§ **WHAT IS NEEDED**
The entries below contain pictures, which are to be left out; write out exactly, and only, the lines from the line with "Where should I" up to and including the line with "This screenshot has width=1000, height=379.".

(Source data)
►

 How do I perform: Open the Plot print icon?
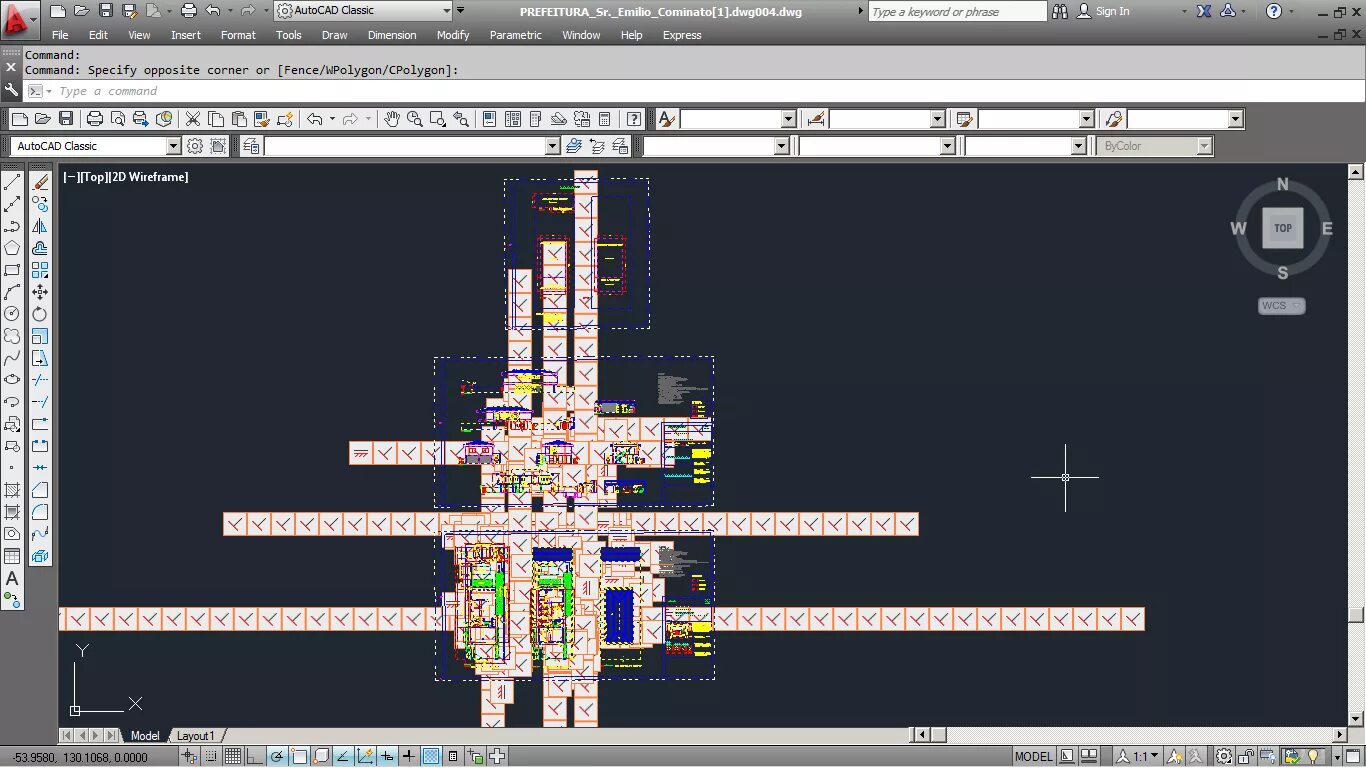[x=95, y=119]

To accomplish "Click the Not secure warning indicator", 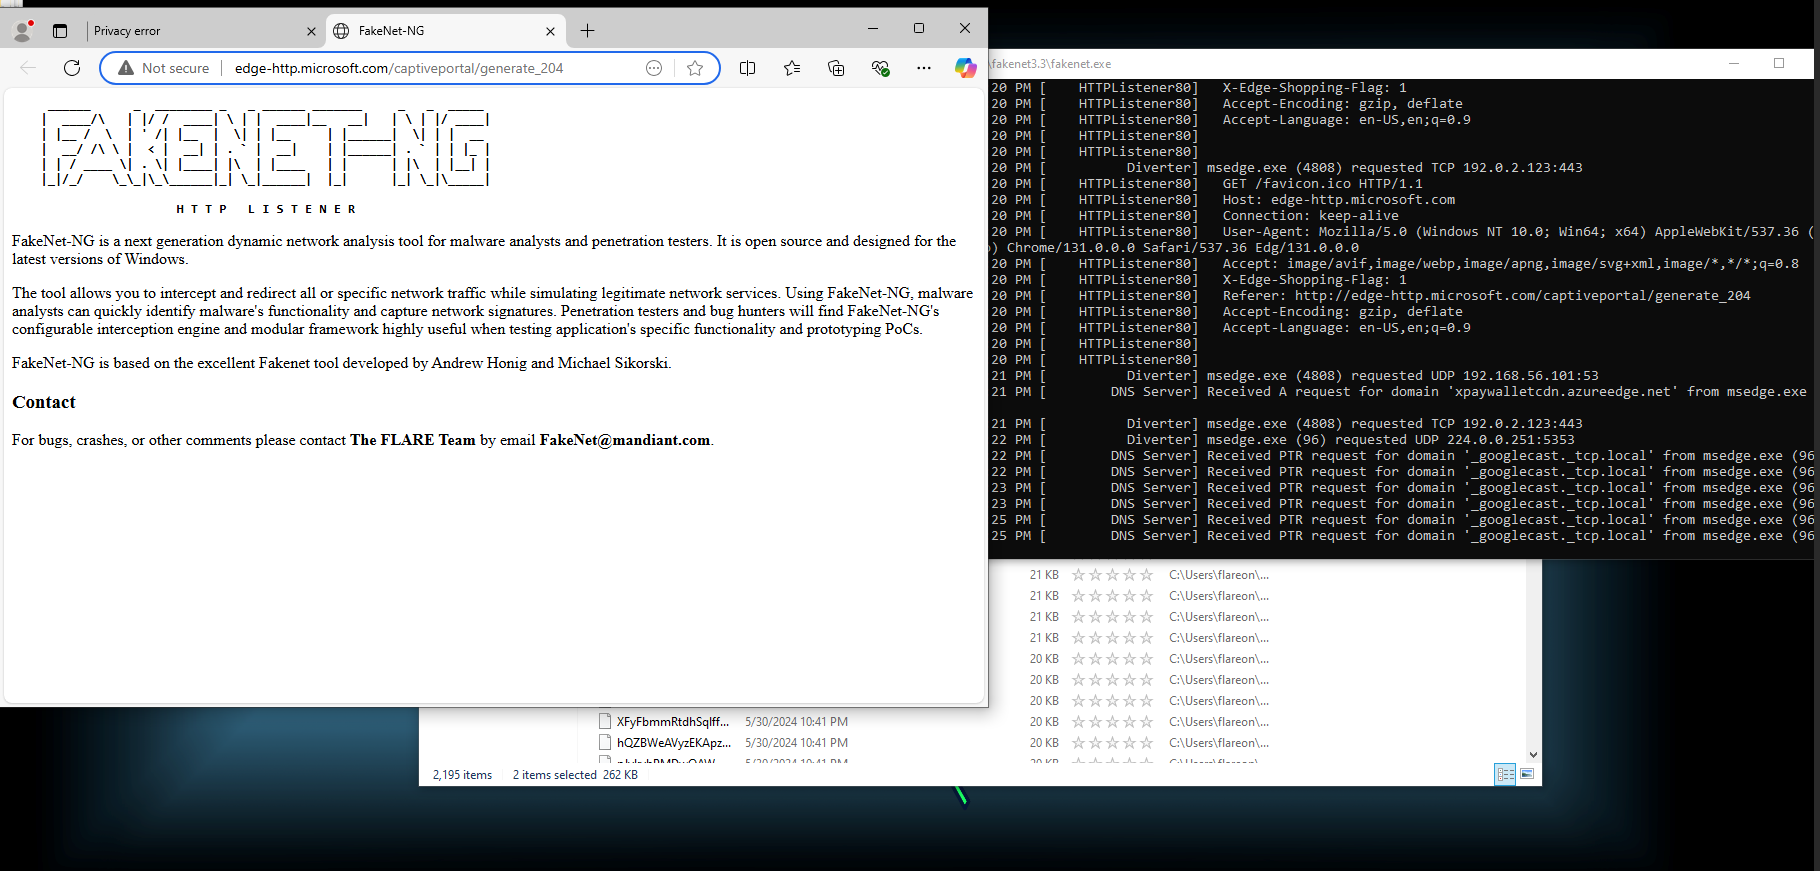I will pos(164,68).
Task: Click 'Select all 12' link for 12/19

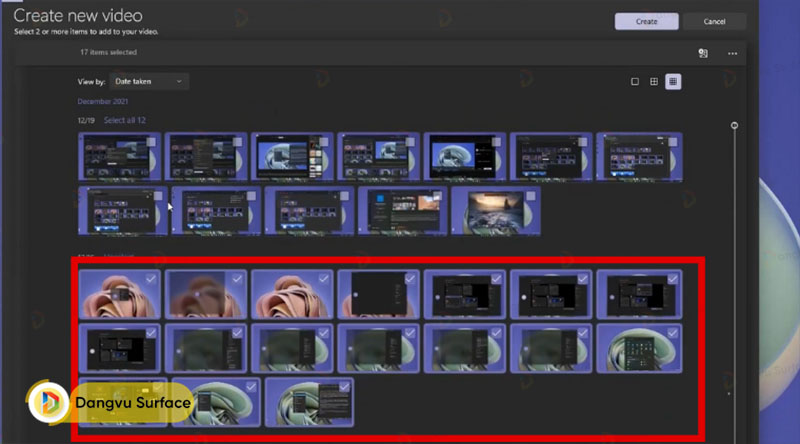Action: click(125, 120)
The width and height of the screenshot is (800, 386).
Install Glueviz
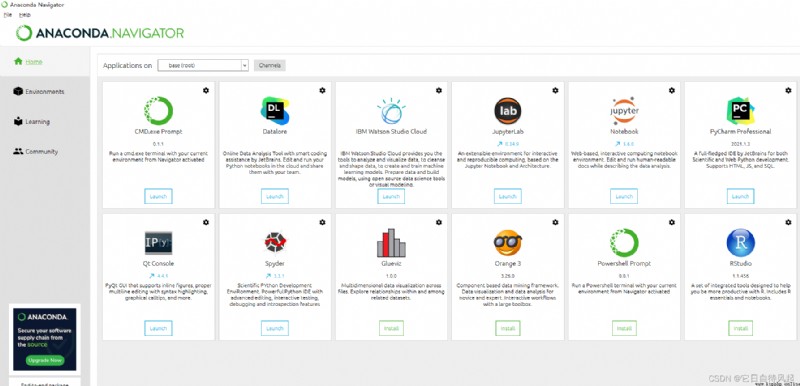tap(391, 328)
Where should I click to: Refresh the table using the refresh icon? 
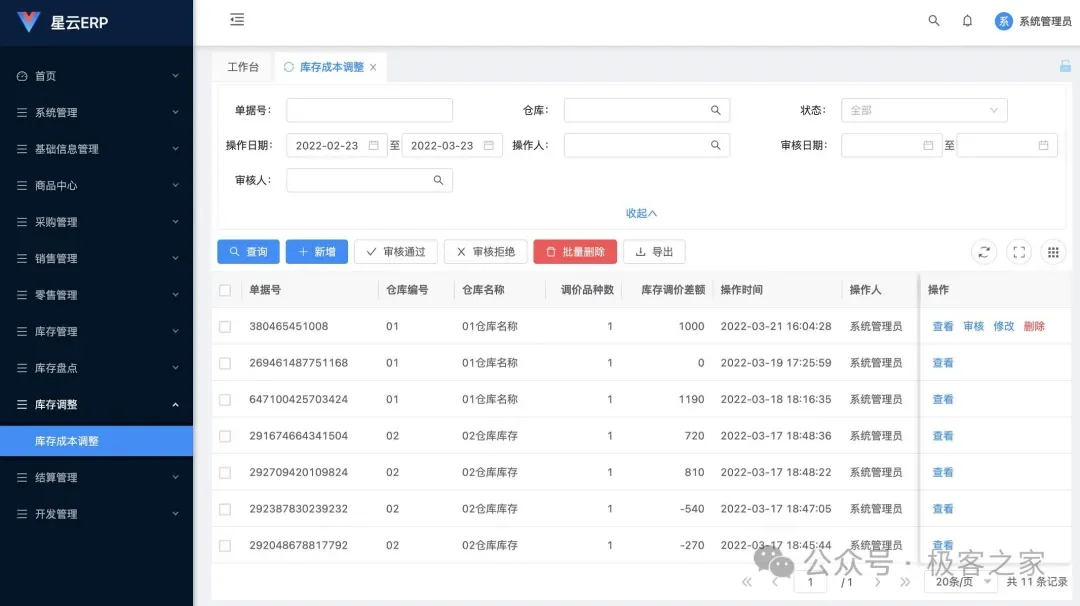click(983, 252)
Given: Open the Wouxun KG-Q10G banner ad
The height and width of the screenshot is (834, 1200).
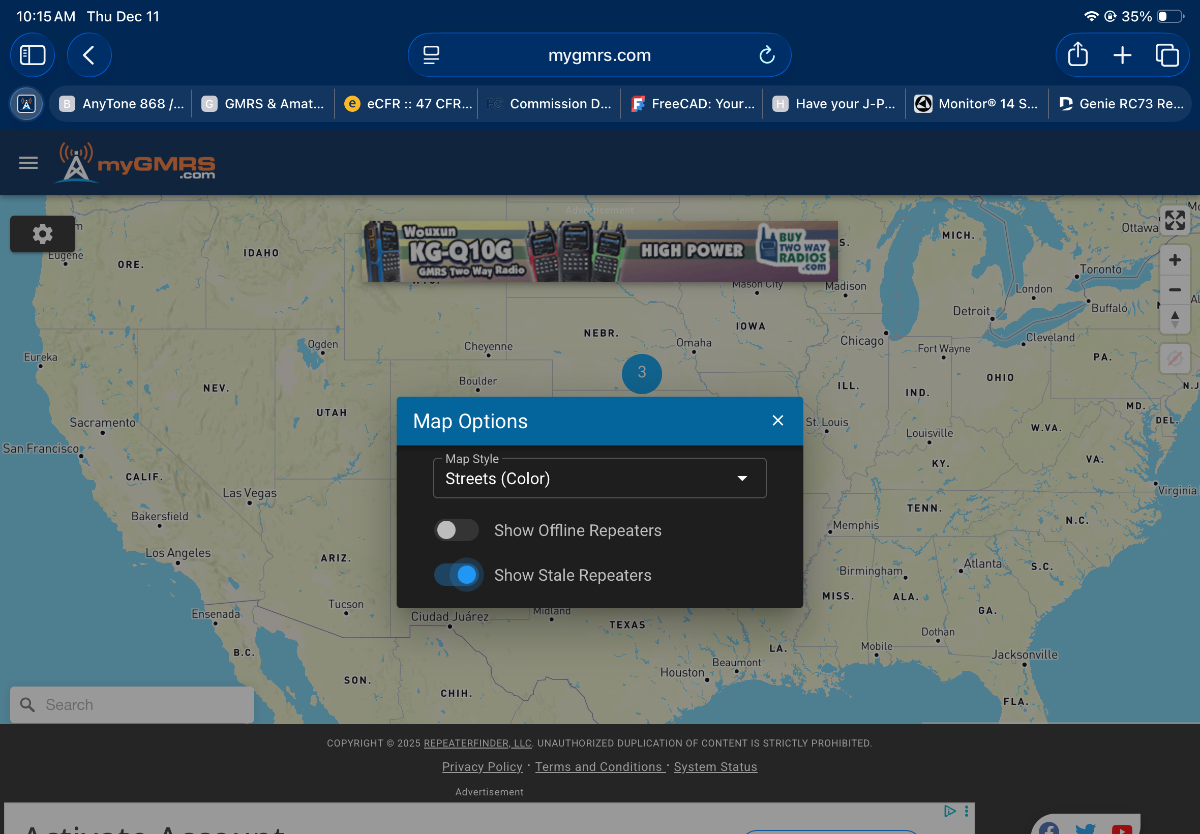Looking at the screenshot, I should [x=600, y=251].
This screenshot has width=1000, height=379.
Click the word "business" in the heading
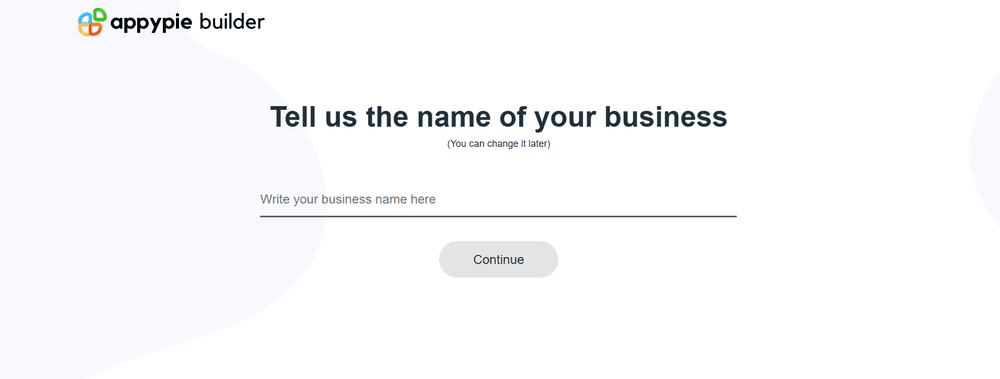pyautogui.click(x=666, y=117)
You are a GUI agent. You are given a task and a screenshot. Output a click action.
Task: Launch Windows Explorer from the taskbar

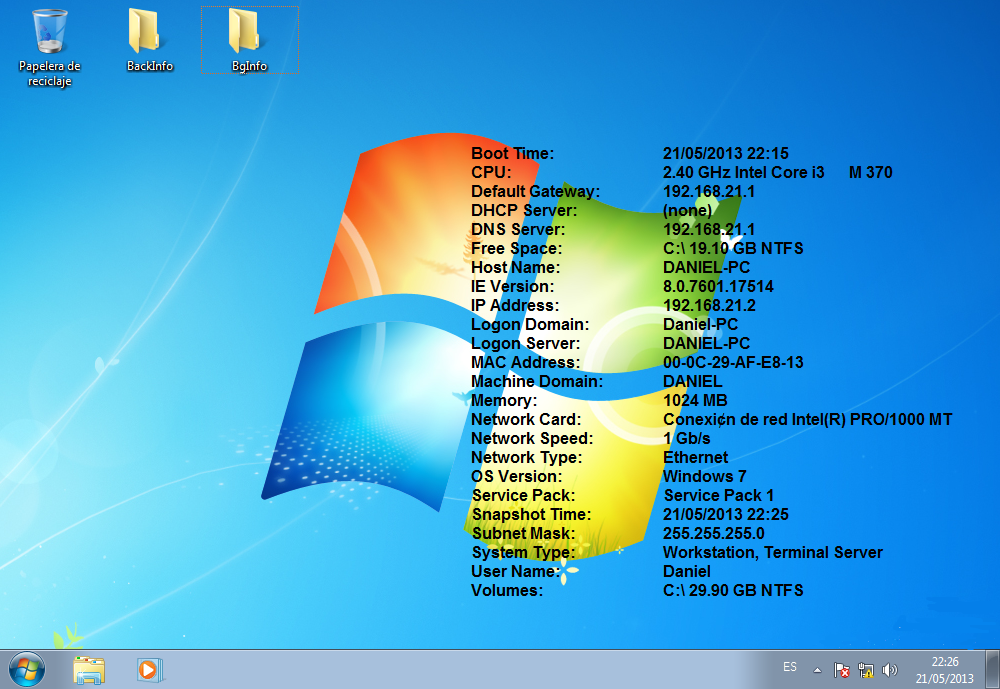click(x=89, y=669)
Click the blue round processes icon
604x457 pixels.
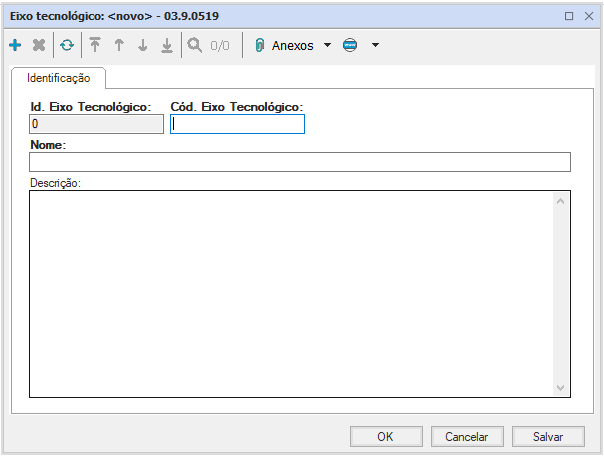(350, 45)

◄

§ **FINISHED TASK**
Where should I click to: Refresh the table using the refresh icon? 
click(983, 252)
Given: Open the Wouxun KG-Q10G banner ad
The height and width of the screenshot is (834, 1200).
Looking at the screenshot, I should [x=600, y=251].
This screenshot has width=1000, height=379.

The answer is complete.